Biophysics of intrinsically unfolded proteins

Loren Hough

Rockefeller University

Intrinsically unfolded proteins lack a well-defined three-dimensional structure, behaving like a flexible polymer rather than a typical folded protein. Despite their prevalence (about thirty percent of human proteins contain significant unfolded regions), these proteins have seen relatively little study, in large part because of a lack of appropriate tools. We are therefore developing methods to understand the physical properties and biological function of unfolded proteins. I study the FG Nups, intrinsically unfolded proteins that form the filter controlling protein transport between a cell's cytoplasm and nucleus. In order for this transport to occur, cargo-carrying transport factors must bind to FG Nups in the nuclear pore complex (NPC). We are using nuclear magnetic resonance (NMR) spectroscopy to characterize the behavior FG Nups and their interaction with transport factors. In order to capture the dynamic atomic scale behavior of these proteins in their physiological state, we are using an NMR technique whereby we study the proteins within a living cell.
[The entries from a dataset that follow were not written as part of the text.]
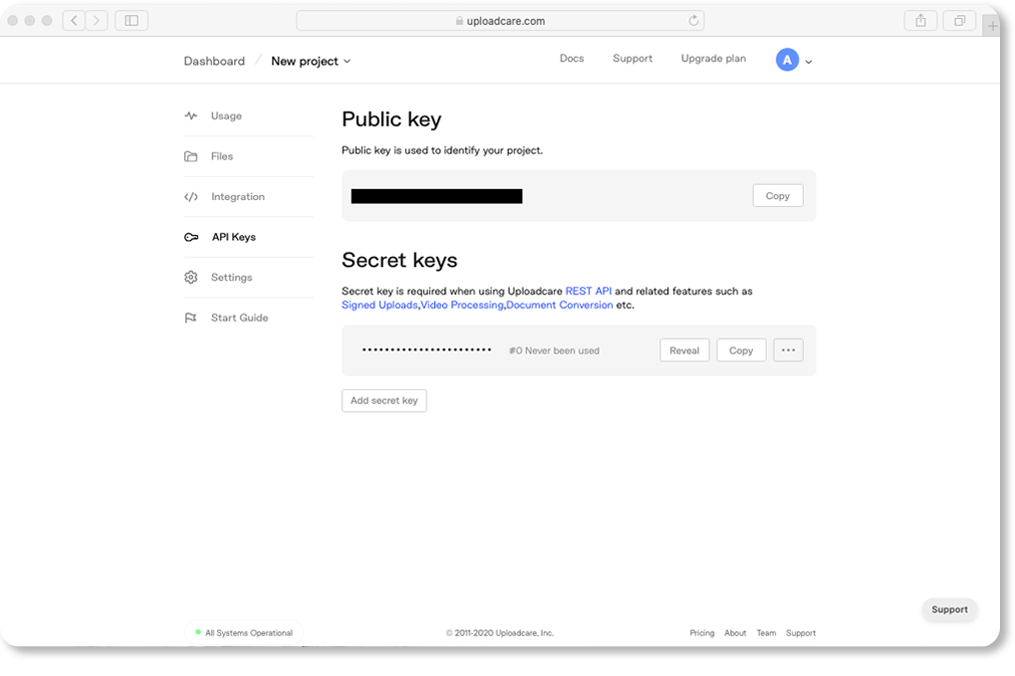Select the API Keys sidebar item
This screenshot has height=676, width=1015.
[x=232, y=237]
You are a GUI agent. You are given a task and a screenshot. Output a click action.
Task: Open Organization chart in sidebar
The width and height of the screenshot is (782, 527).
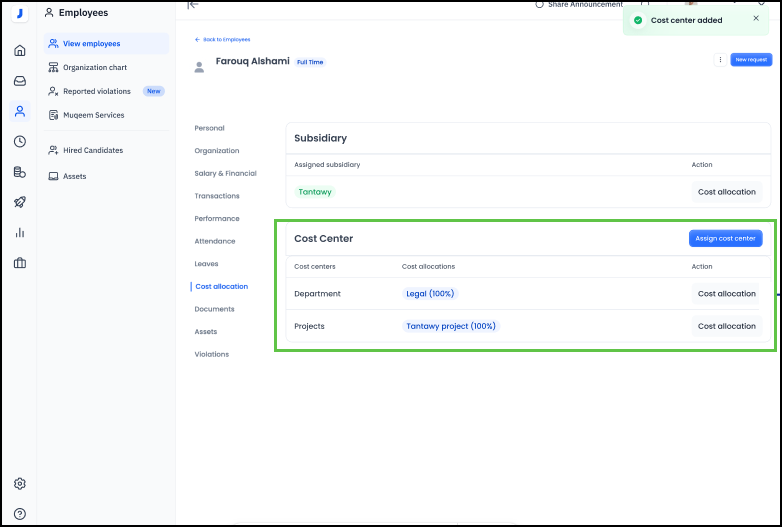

We found that the behavior of FG Nups in cells is very different from when purified, showing that they are highly sensitive to their environment. The cell appears to be a good solvent for FG Nups, where every residue is in rapid motion; while typical buffers are bad solvents, leading to collapse of the polymer. Initial indications are that transport factor-FG Nup interactions are dynamic, consistent with the rapid exchange of cargoes across the NPC. Our results may explain previous contradictory measurements of FG Nup behavior, and help us to design artificial NPC-based filters. Our approaches should also help develop a toolkit to study other intrinsically unfolded proteins.